Optimization¶

Lightning offers two modes for managing the optimization process:

automatic optimization (AutoOpt)
manual optimization

For the majority of research cases, automatic optimization will do the right thing for you and it is what most users should use.

For advanced/expert users who want to do esoteric optimization schedules or techniques, use manual optimization.

Manual optimization¶

For advanced research topics like reinforcement learning, sparse coding, or GAN research, it may be desirable to manually manage the optimization process. To do so, do the following:

Disable automatic optimization in Trainer: Trainer(automatic_optimization=False)
Drop or ignore the optimizer_idx argument
Use self.manual_backward(loss) instead of loss.backward() to automatically scale your loss

def training_step(self, batch, batch_idx, optimizer_idx):

    # 1. ignore optimizer_idx
    # 2. `use_pl_optimizer=True` means `opt_g` and `opt_d` will be of type `LightningOptimizer`
    # `LightningOptimizer` simply wrapped your optimizer and behave the same way !
    # When calling `optimizer.step`, `LightningOptimizer` will just handle TPU, AMP, accumulate_grad_batches, etc ... for you.

    # access your optimizers with `use_pl_optimizer=False` or `optimizer.optimizer` when using use_pl_optimizer=True
    # use_pl_optimizer=True is the default
    (opt_g, opt_d) = self.optimizers(use_pl_optimizer=True)

    # do anything you want
    loss_a = ...

    # use self.backward which will also handle scaling the loss when using amp
    self.manual_backward(loss_a, opt_g)
    opt_g.step()


    # do anything you want
    loss_b = ...

    # pass in any args that loss.backward() normally takes
    self.manual_backward(loss_b, opt_d, retain_graph=True)
    self.manual_backward(loss_b, opt_d)
    opt_d.step()

    # log losses
    self.log('loss_a', loss_a)
    self.log('loss_b', loss_b)

Note

This is only recommended for experts who need ultimate flexibility

Manual optimization does not yet support accumulated gradients but will be live in 1.1.0

Automatic optimization¶

With Lightning most users don’t have to think about when to call .backward(), .step(), .zero_grad(), since Lightning automates that for you.

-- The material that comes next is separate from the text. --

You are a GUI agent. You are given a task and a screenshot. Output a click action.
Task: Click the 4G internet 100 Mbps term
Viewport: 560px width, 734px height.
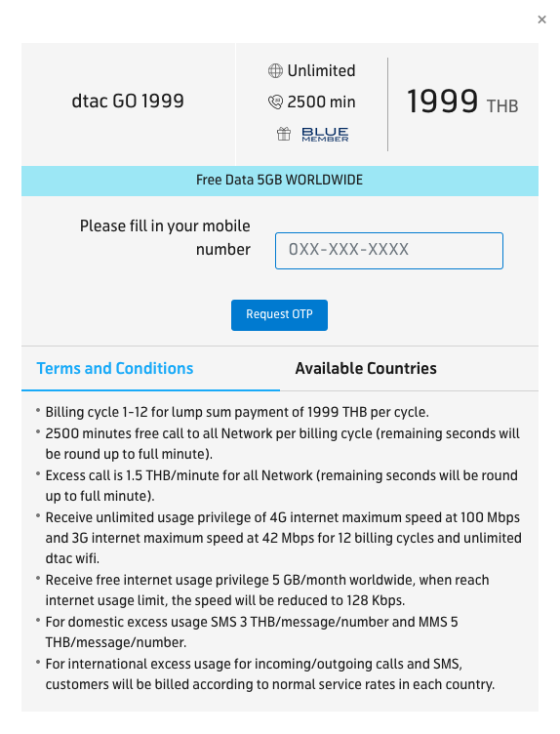(283, 538)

Under the hood Lightning does the following:

for epoch in epochs:
    for batch in data:
        loss = model.training_step(batch, batch_idx, ...)
        loss.backward()
        optimizer.step()
        optimizer.zero_grad()

    for scheduler in schedulers:
        scheduler.step()

In the case of multiple optimizers, Lightning does the following:

for epoch in epochs:
  for batch in data:
     for opt in optimizers:
        disable_grads_for_other_optimizers()
        train_step(opt)
        opt.step()

  for scheduler in schedulers:
     scheduler.step()

Learning rate scheduling¶

Every optimizer you use can be paired with any LearningRateScheduler.

# no LR scheduler
def configure_optimizers(self):
   return Adam(...)

# Adam + LR scheduler
def configure_optimizers(self):
   optimizer = Adam(...)
   scheduler = LambdaLR(optimizer, ...)
   return [optimizer], [scheduler]

# The ReduceLROnPlateau scheduler requires a monitor
def configure_optimizers(self):
   return {
       'optimizer': Adam(...),
       'lr_scheduler': ReduceLROnPlateau(optimizer, ...),
       'monitor': 'metric_to_track'
   }

# Two optimizers each with a scheduler
def configure_optimizers(self):
   optimizer1 = Adam(...)
   optimizer2 = SGD(...)
   scheduler1 = LambdaLR(optimizer1, ...)
   scheduler2 = LambdaLR(optimizer2, ...)
   return [optimizer1, optimizer2], [scheduler1, scheduler2]

# Alternatively
def configure_optimizers(self):
   optimizer1 = Adam(...)
   optimizer2 = SGD(...)
   scheduler1 = ReduceLROnPlateau(optimizer1, ...)
   scheduler2 = LambdaLR(optimizer2, ...)
   return (
       {'optimizer': optimizer1, 'lr_scheduler': scheduler1, 'monitor': 'metric_to_track'},
       {'optimizer': optimizer2, 'lr_scheduler': scheduler2},
   )

# Same as above with additional params passed to the first scheduler
def configure_optimizers(self):
   optimizers = [Adam(...), SGD(...)]
   schedulers = [
      {
         'scheduler': ReduceLROnPlateau(optimizers[0], ...),
         'monitor': 'metric_to_track',
         'interval': 'epoch',
         'frequency': 1,
         'strict': True,
      },
      LambdaLR(optimizers[1], ...)
   ]
   return optimizers, schedulers

Use multiple optimizers (like GANs)¶

To use multiple optimizers return > 1 optimizers from pytorch_lightning.core.LightningModule.configure_optimizers()

# one optimizer
def configure_optimizers(self):
   return Adam(...)

# two optimizers, no schedulers
def configure_optimizers(self):
   return Adam(...), SGD(...)

# Two optimizers, one scheduler for adam only
def configure_optimizers(self):
   return [Adam(...), SGD(...)], {'scheduler': ReduceLROnPlateau(), 'monitor': 'metric_to_track'}

Lightning will call each optimizer sequentially:

for epoch in epochs:
   for batch in data:
      for opt in optimizers:
         train_step(opt)
         opt.step()

   for scheduler in schedulers:
      scheduler.step()

Step optimizers at arbitrary intervals¶

To do more interesting things with your optimizers such as learning rate warm-up or odd scheduling, override the optimizer_step() function.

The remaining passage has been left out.